Devido à importância que se dá para o setor nos EUA, o Congresso norte-americano começa a se debruçar mais uma vez sobre o tema, a exemplo do que ocorreu em uma crise de menores proporções na década de 1970.

A partir dali, o chamado Newspaper Preservation Act permite que dois ou mais jornais competindo numa mesma região formem uma espécie de cartel, com preços de assinaturas e anúncios idênticos --desde que suas redações continuem independentes. A ideia é evitar o canibalismo entre as duas empresas já em crise.

Enquanto os parlamentares discutem outras medidas para preservar o setor, os próprios jornais vão repensando ações passadas. O "NYT", por exemplo, já considera voltar a cobrar pelo seu conteúdo disponível na internet (a exemplo do que faz o "WSJ", com quase 1 milhão de pagantes).

Alguns jornais também se reuniram para criar equipamentos portáteis que permitem a leitura online de seus conteúdos em uma tela maior do que a de um computador, o que facilitaria também a venda de anúncios para esse tipo de mídia.
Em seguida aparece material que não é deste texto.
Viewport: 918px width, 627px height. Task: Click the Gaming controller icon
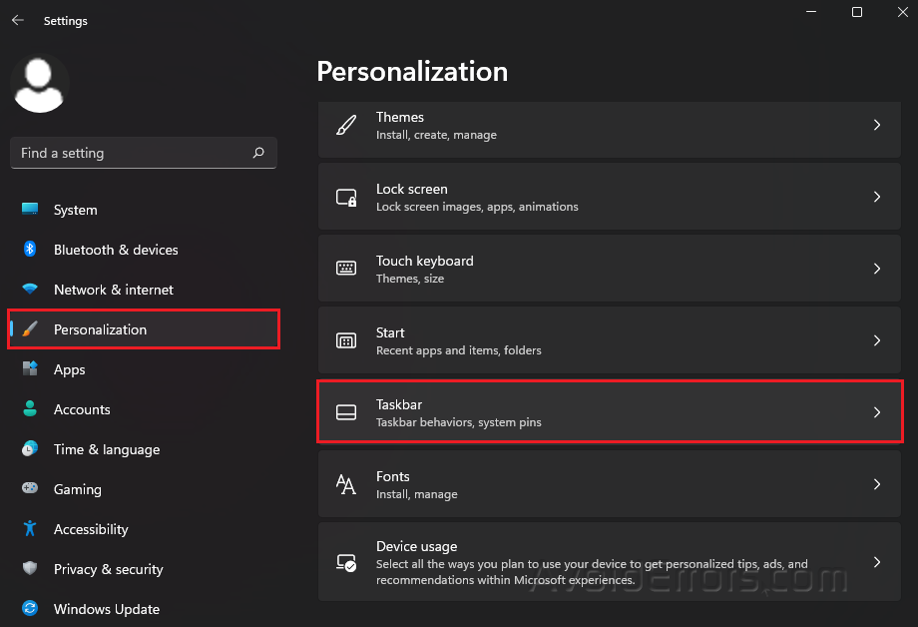(x=28, y=489)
Mas, embora o mercado de jornais impressos nos EUA venha encolhendo, ele é ainda gigantesco. Apenas os três maiores, "USA Today", "NYT" e "WSJ", têm circulação conjunta de mais de 5 milhões de exemplares. Além disso, a procura por seu conteúdo na internet aumenta rapidamente.
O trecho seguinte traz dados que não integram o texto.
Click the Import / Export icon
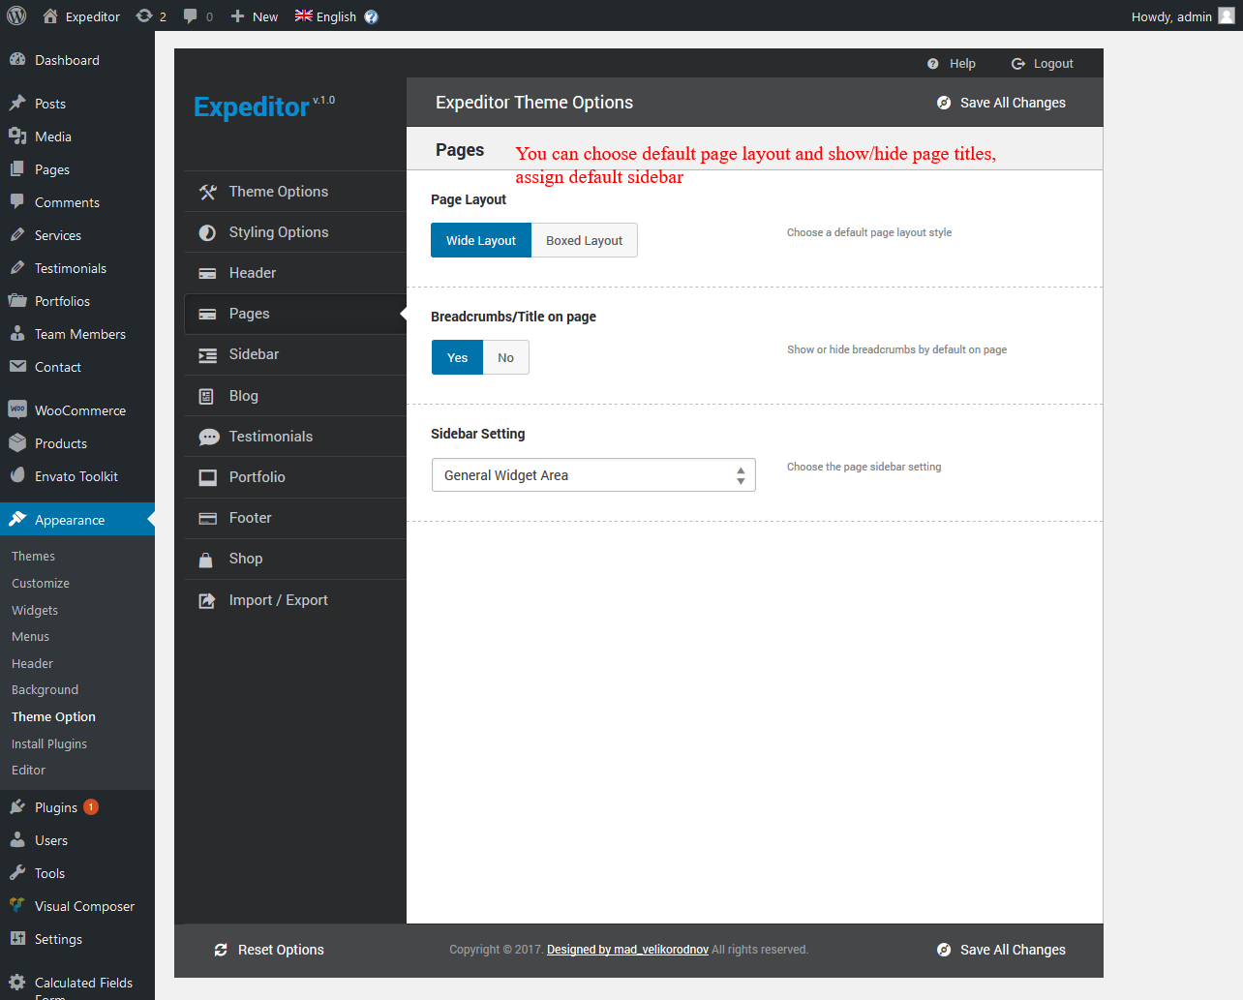 click(207, 600)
No Brasil, se somarmos todos os grandes jornais nacionais e regionais não chegaremos à metade da circulação dos três maiores norte-americanos. Além disso, ao contrário dos países avançados, a circulação dos jornais brasileiros cresceu nos últimos anos.

E tem ainda uma larga avenida pela frente à medida em que aumentar a renda da população.
(*) Fernando Canzian, 42, é repórter especial da Folha. Foi secretário de Redação, editor de Brasil e do Painel e correspondente em Washington e Nova York. Ganhou um Prêmio Esso em 2006.